* What you are asked to do *
Without copying any picture, transcribe exactly the lines of the data below from the one containing "Where should I" through the one containing "Task: Select the Parts & Accessories tab".

* Data in this exercise *
= Beginning of Section =

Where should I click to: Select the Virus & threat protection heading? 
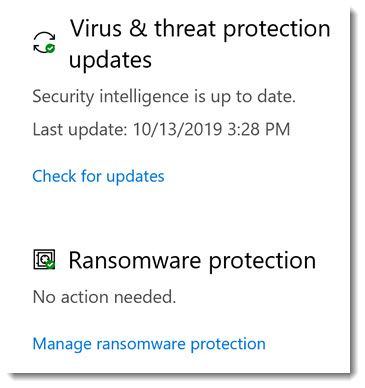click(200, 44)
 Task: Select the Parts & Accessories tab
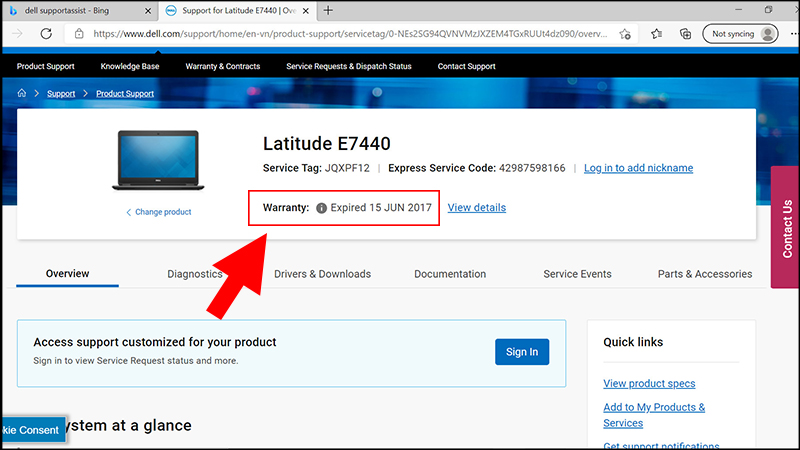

= End of Section =
= Beginning of Section =

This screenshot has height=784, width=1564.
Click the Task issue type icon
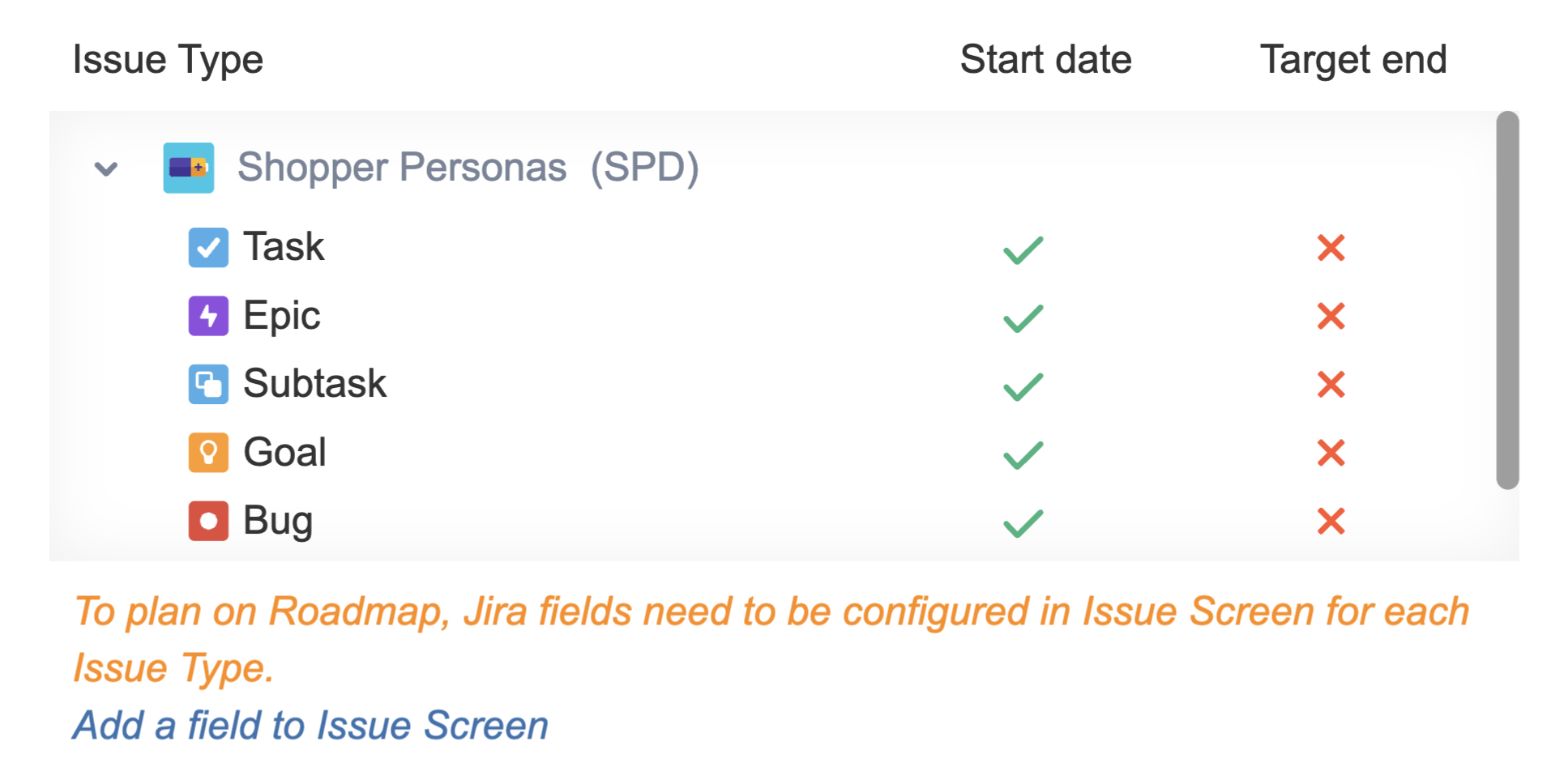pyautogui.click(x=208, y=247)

= End of Section =
= Beginning of Section =

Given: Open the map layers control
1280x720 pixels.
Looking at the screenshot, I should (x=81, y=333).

= End of Section =

* Written solution *
Where should I click to: Select the Virus & threat protection heading? 
click(200, 44)
 Task: Select the Parts & Accessories tab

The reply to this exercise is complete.